## PROVIDED INFORMATION

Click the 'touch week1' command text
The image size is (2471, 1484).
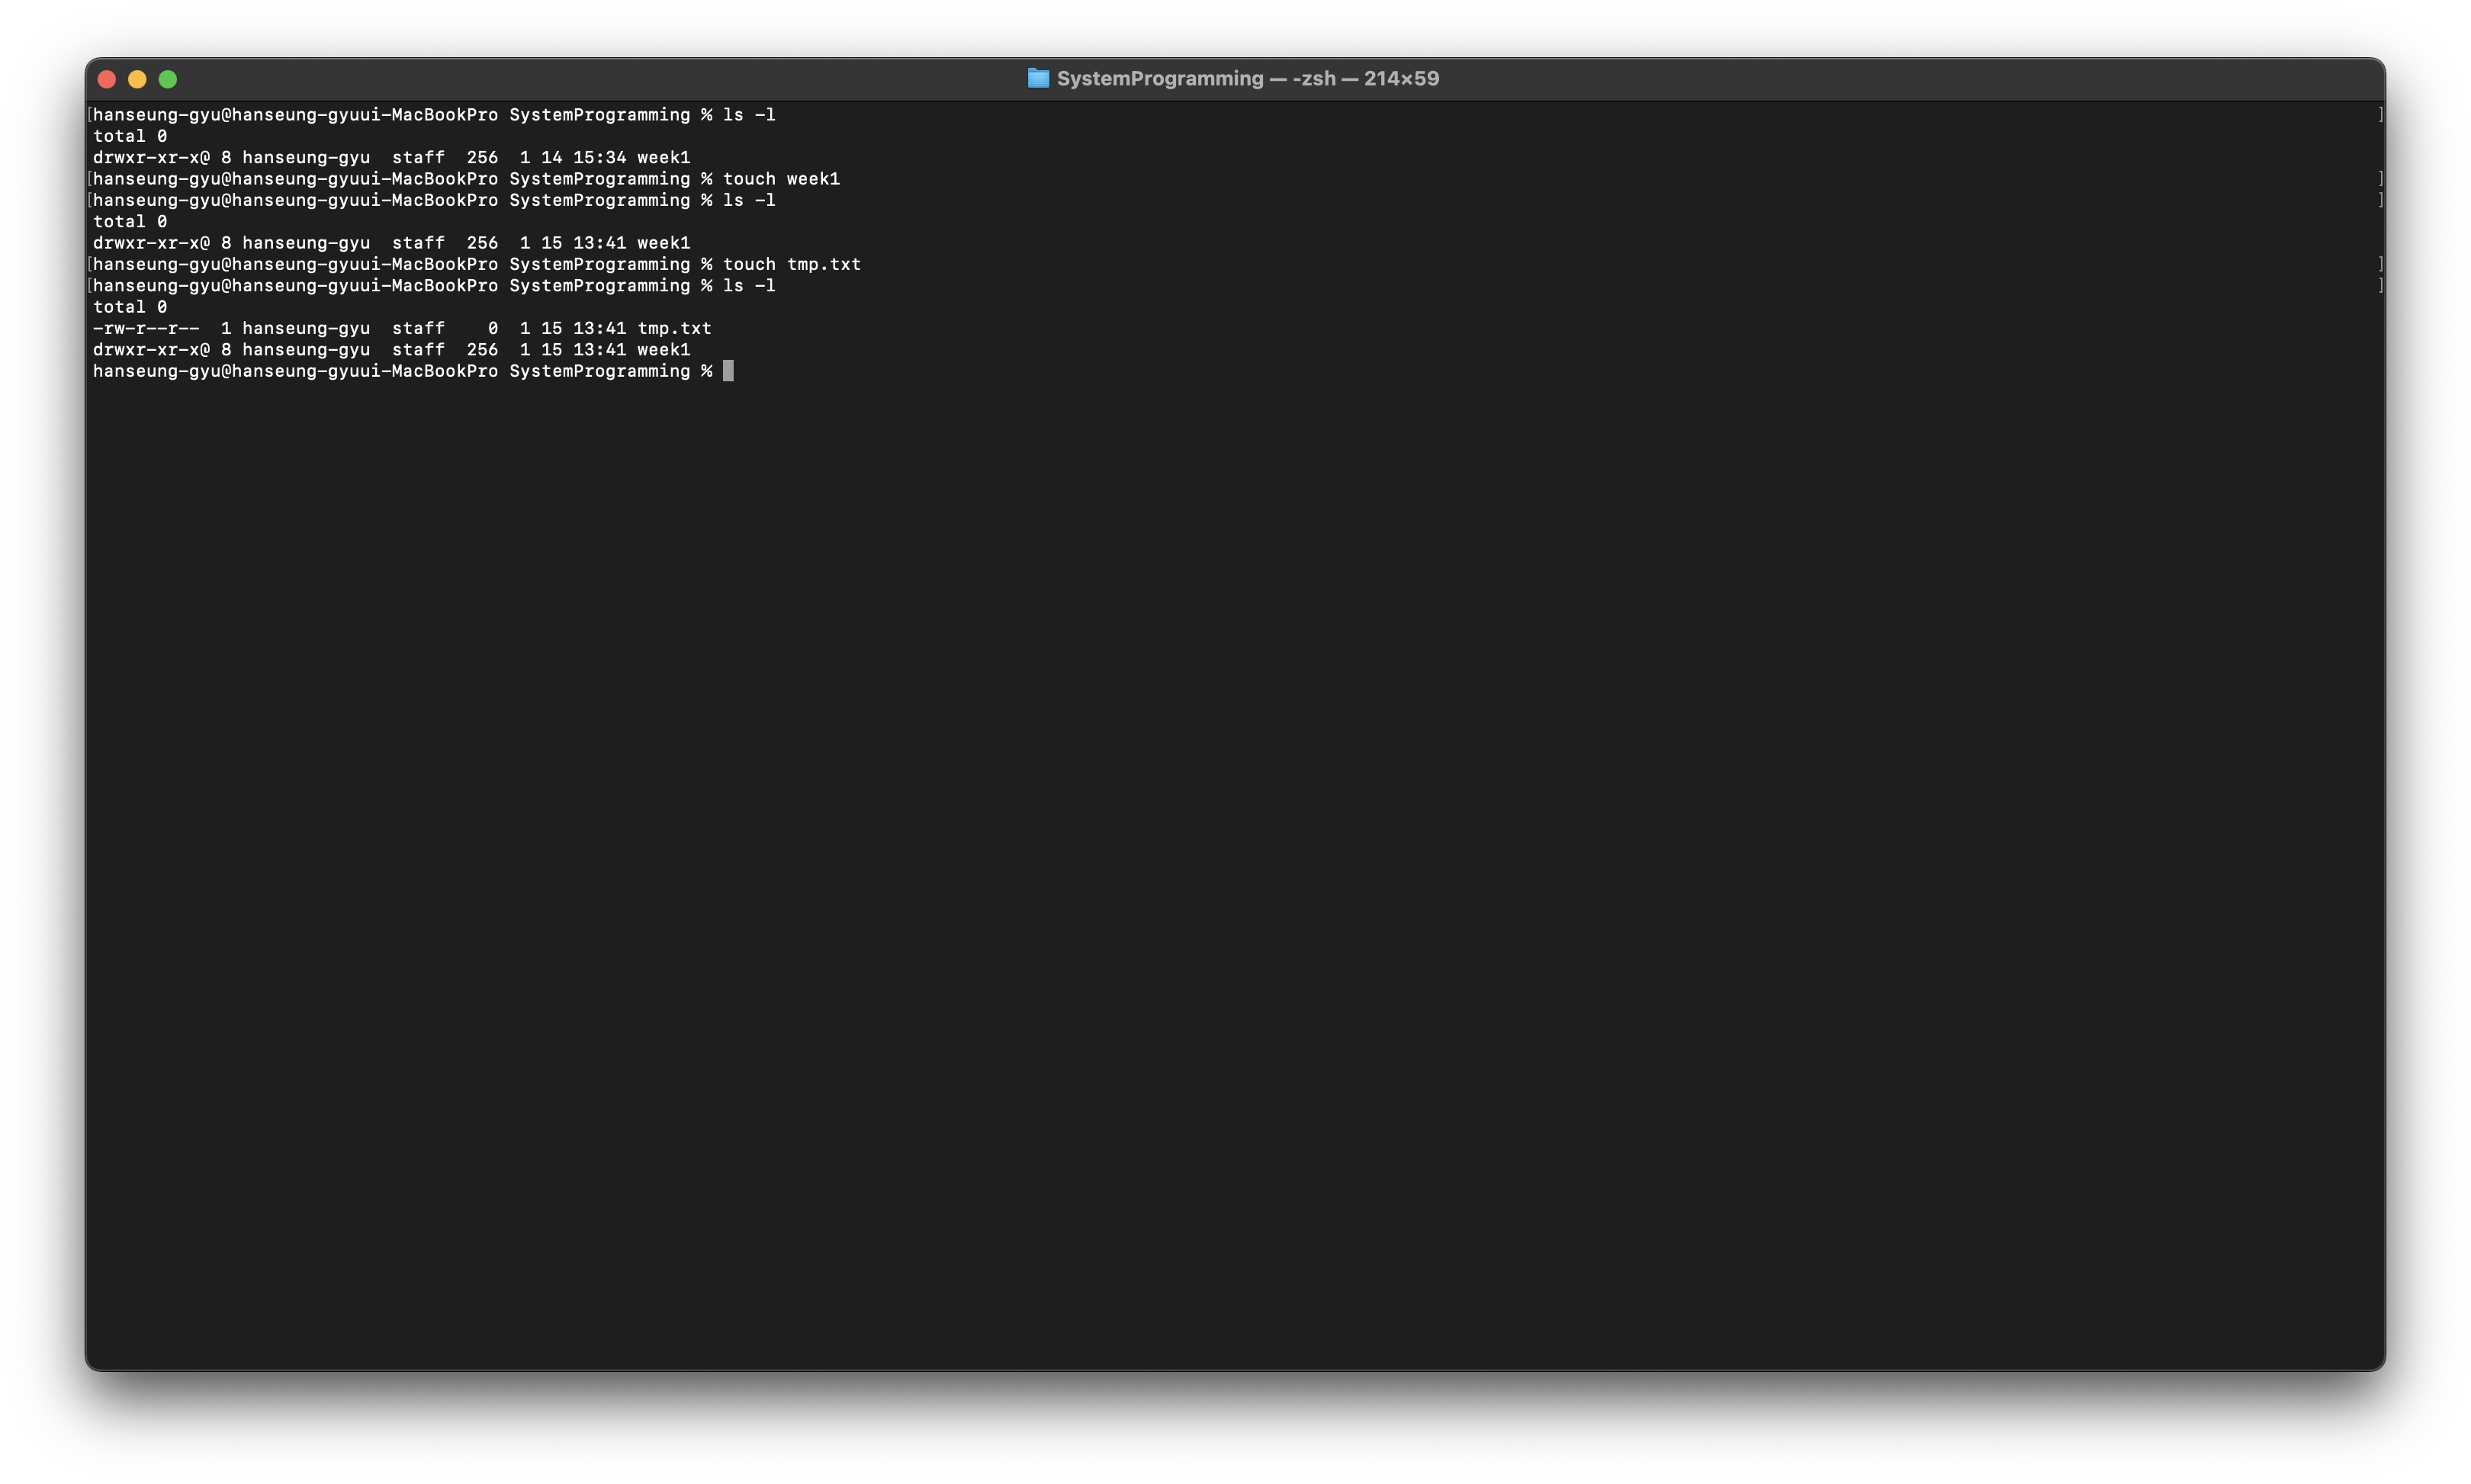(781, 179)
* * *
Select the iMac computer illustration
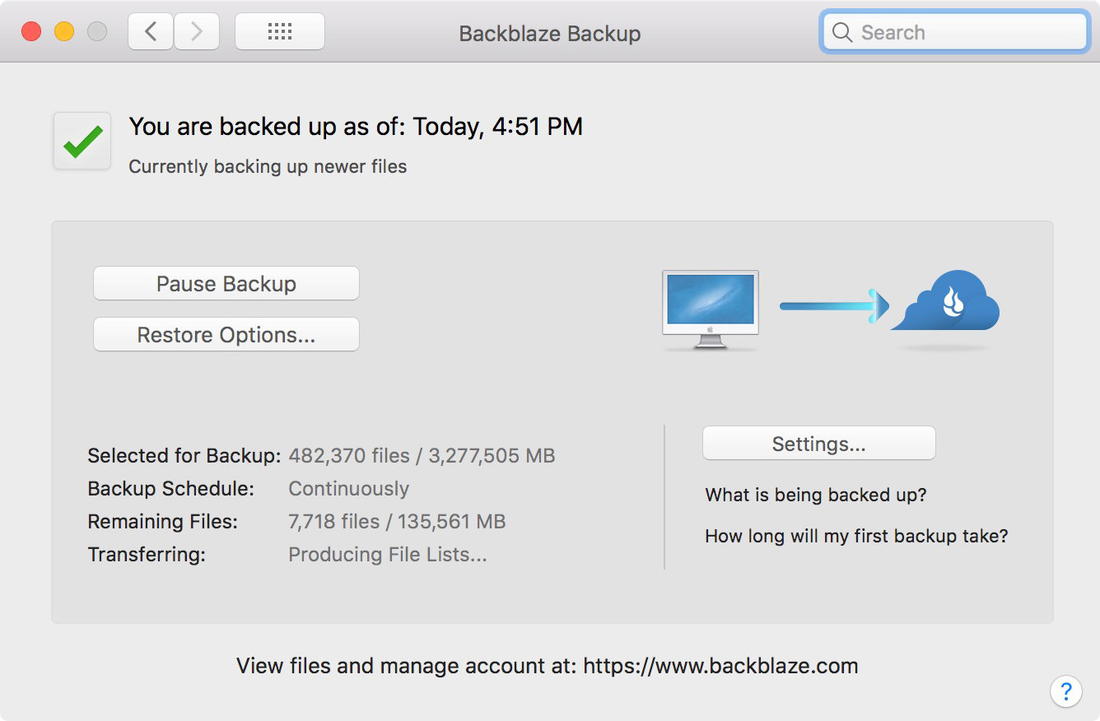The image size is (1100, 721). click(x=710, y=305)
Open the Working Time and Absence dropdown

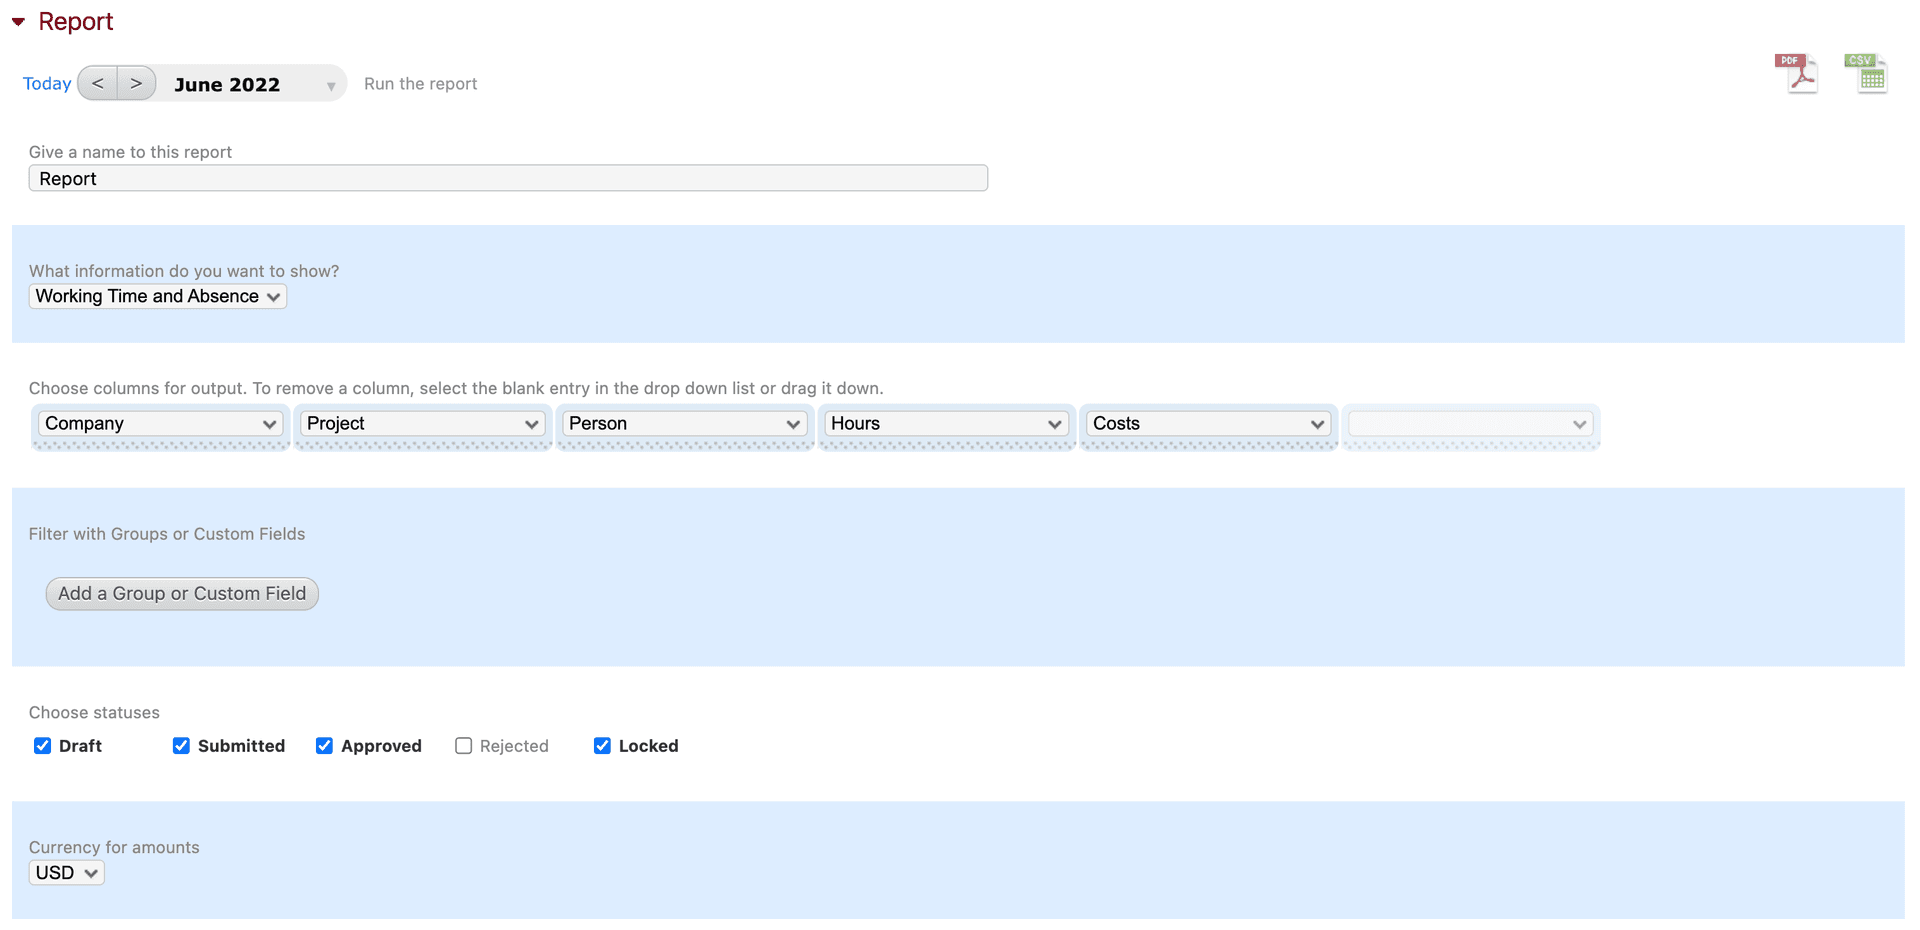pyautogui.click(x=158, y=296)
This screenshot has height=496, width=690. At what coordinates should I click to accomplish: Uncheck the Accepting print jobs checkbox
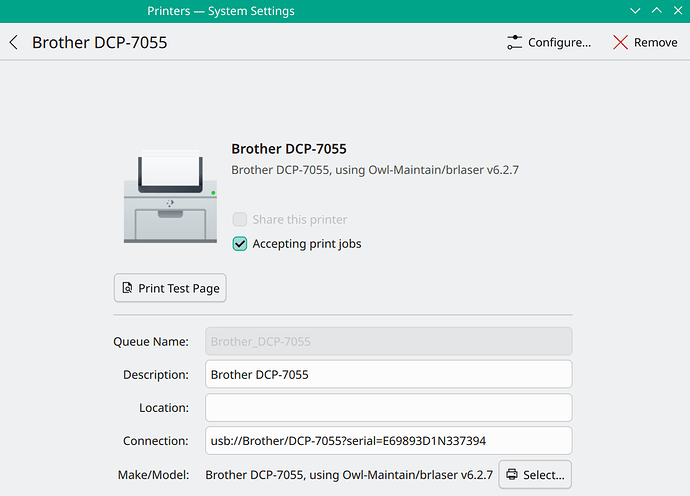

## CHALLENGE
Retype the listing lines that begin with the line containing "Select the iMac computer illustration" and end with the line containing "This screenshot has", both included, leaving out the pictures.

## COMPLETED EXERCISE
Select the iMac computer illustration
The image size is (1100, 721). click(x=710, y=305)
Open the Working Time and Absence dropdown

pyautogui.click(x=158, y=296)
This screenshot has height=496, width=690. At what coordinates should I click to accomplish: Uncheck the Accepting print jobs checkbox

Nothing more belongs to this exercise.